◆ WHAT IS EXPECTED:
The answer is all of the data, repeated exactly.

[SOURCE RECORDS — start]

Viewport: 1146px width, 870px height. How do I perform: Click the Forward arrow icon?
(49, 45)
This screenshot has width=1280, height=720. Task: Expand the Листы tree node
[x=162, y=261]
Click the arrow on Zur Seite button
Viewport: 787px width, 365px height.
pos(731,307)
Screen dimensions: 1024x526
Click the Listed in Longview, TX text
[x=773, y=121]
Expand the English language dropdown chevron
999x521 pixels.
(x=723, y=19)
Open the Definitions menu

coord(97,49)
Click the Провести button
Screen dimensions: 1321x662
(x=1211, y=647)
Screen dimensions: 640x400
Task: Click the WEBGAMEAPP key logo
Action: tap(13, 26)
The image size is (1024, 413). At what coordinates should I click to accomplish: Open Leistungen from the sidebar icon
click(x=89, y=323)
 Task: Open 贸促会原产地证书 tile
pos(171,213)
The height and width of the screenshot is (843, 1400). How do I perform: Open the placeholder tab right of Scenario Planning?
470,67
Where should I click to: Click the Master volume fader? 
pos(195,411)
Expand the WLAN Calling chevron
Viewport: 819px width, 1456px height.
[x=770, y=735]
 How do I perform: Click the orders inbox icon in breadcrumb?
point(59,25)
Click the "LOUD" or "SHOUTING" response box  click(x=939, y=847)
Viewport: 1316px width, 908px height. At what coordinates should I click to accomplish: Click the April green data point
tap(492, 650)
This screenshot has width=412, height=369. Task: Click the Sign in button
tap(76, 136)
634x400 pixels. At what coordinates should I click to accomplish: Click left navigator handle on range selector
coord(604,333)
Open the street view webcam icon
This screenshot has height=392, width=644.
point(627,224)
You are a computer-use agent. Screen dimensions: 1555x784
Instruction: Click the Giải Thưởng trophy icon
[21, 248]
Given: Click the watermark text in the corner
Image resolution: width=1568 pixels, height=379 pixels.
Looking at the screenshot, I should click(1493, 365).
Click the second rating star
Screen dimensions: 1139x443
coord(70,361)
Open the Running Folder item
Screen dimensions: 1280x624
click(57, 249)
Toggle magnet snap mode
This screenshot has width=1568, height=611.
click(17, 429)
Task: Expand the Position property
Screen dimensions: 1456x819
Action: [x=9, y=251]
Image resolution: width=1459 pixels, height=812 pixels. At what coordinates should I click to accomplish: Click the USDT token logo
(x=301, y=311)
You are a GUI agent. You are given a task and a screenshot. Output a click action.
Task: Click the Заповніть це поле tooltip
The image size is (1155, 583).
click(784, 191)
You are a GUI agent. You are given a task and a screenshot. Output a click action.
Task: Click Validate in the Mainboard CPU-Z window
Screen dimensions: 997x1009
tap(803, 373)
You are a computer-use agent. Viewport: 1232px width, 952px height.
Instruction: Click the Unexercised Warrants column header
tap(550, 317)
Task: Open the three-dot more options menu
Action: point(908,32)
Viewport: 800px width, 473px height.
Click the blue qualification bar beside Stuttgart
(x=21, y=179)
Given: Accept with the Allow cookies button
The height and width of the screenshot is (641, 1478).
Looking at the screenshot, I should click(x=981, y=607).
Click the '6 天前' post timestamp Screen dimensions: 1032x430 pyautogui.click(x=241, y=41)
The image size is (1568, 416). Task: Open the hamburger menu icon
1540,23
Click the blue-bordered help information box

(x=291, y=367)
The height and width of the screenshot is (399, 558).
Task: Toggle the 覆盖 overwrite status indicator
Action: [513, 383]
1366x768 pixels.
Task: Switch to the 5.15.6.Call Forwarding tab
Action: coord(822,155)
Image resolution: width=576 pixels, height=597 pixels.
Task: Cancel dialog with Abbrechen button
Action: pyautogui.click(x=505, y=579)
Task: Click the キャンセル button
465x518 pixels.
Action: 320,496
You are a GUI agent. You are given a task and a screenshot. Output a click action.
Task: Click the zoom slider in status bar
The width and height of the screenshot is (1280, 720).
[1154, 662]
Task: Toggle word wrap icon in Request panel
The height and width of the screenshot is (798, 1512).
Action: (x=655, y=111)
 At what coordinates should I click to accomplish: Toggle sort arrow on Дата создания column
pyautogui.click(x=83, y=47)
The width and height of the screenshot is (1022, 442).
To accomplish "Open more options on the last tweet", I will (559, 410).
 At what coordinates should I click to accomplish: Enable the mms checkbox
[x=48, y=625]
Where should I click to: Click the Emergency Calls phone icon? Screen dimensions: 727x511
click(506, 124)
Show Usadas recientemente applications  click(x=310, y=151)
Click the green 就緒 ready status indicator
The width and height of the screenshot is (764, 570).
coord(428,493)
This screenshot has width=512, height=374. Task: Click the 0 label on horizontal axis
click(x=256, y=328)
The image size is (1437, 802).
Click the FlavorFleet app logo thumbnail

[SOURCE RECORDS — finish]

◆ SOLUTION TO THIS EXERCISE:
Viewport: 1146px width, 870px height. How do I perform: Click the Forward arrow icon?
(49, 45)
This screenshot has width=1280, height=720. Task: Expand the Листы tree node
[x=162, y=261]
Click the arrow on Zur Seite button
Viewport: 787px width, 365px height.
pos(731,307)
Screen dimensions: 1024x526
Click the Listed in Longview, TX text
[x=773, y=121]
Expand the English language dropdown chevron
999x521 pixels.
(x=723, y=19)
Open the Definitions menu

coord(97,49)
Click the Провести button
Screen dimensions: 1321x662
(x=1211, y=647)
Screen dimensions: 640x400
Task: Click the WEBGAMEAPP key logo
Action: tap(13, 26)
The image size is (1024, 413). At what coordinates should I click to accomplish: Open Leistungen from the sidebar icon
click(x=89, y=323)
 Task: Open 贸促会原产地证书 tile
pos(171,213)
The height and width of the screenshot is (843, 1400). How do I perform: Open the placeholder tab right of Scenario Planning?
470,67
Where should I click to: Click the Master volume fader? 
pos(195,411)
Expand the WLAN Calling chevron
Viewport: 819px width, 1456px height.
[x=770, y=735]
 How do I perform: Click the orders inbox icon in breadcrumb?
point(59,25)
Click the "LOUD" or "SHOUTING" response box  click(x=939, y=847)
Viewport: 1316px width, 908px height. At what coordinates should I click to accomplish: Click the April green data point
tap(492, 650)
This screenshot has width=412, height=369. Task: Click the Sign in button
tap(76, 136)
634x400 pixels. At what coordinates should I click to accomplish: Click left navigator handle on range selector
coord(604,333)
Open the street view webcam icon
This screenshot has height=392, width=644.
point(627,224)
You are a computer-use agent. Screen dimensions: 1555x784
Instruction: Click the Giải Thưởng trophy icon
[21, 248]
Given: Click the watermark text in the corner
Image resolution: width=1568 pixels, height=379 pixels.
Looking at the screenshot, I should click(1493, 365).
Click the second rating star
Screen dimensions: 1139x443
coord(70,361)
Open the Running Folder item
Screen dimensions: 1280x624
click(57, 249)
Toggle magnet snap mode
This screenshot has width=1568, height=611.
click(17, 429)
Task: Expand the Position property
Screen dimensions: 1456x819
Action: [x=9, y=251]
Image resolution: width=1459 pixels, height=812 pixels. At what coordinates should I click to accomplish: Click the USDT token logo
(x=301, y=311)
You are a GUI agent. You are given a task and a screenshot. Output a click action.
Task: Click the Заповніть це поле tooltip
The image size is (1155, 583).
click(784, 191)
You are a GUI agent. You are given a task and a screenshot. Output a click action.
Task: Click Validate in the Mainboard CPU-Z window
Screen dimensions: 997x1009
tap(803, 373)
You are a computer-use agent. Viewport: 1232px width, 952px height.
Instruction: Click the Unexercised Warrants column header
tap(550, 317)
Task: Open the three-dot more options menu
Action: point(908,32)
Viewport: 800px width, 473px height.
Click the blue qualification bar beside Stuttgart
(x=21, y=179)
Given: Accept with the Allow cookies button
The height and width of the screenshot is (641, 1478).
Looking at the screenshot, I should click(x=981, y=607).
Click the '6 天前' post timestamp Screen dimensions: 1032x430 pyautogui.click(x=241, y=41)
The image size is (1568, 416). Task: Open the hamburger menu icon
1540,23
Click the blue-bordered help information box

(x=291, y=367)
The height and width of the screenshot is (399, 558).
Task: Toggle the 覆盖 overwrite status indicator
Action: [513, 383]
1366x768 pixels.
Task: Switch to the 5.15.6.Call Forwarding tab
Action: coord(822,155)
Image resolution: width=576 pixels, height=597 pixels.
Task: Cancel dialog with Abbrechen button
Action: pyautogui.click(x=505, y=579)
Task: Click the キャンセル button
465x518 pixels.
Action: 320,496
You are a GUI agent. You are given a task and a screenshot. Output a click action.
Task: Click the zoom slider in status bar
The width and height of the screenshot is (1280, 720).
[1154, 662]
Task: Toggle word wrap icon in Request panel
The height and width of the screenshot is (798, 1512).
Action: (x=655, y=111)
 At what coordinates should I click to accomplish: Toggle sort arrow on Дата создания column
pyautogui.click(x=83, y=47)
The width and height of the screenshot is (1022, 442).
To accomplish "Open more options on the last tweet", I will (559, 410).
 At what coordinates should I click to accomplish: Enable the mms checkbox
[x=48, y=625]
Where should I click to: Click the Emergency Calls phone icon? Screen dimensions: 727x511
click(506, 124)
Show Usadas recientemente applications  click(x=310, y=151)
Click the green 就緒 ready status indicator
The width and height of the screenshot is (764, 570).
coord(428,493)
This screenshot has width=512, height=374. Task: Click the 0 label on horizontal axis
click(x=256, y=328)
The image size is (1437, 802).
Click the FlavorFleet app logo thumbnail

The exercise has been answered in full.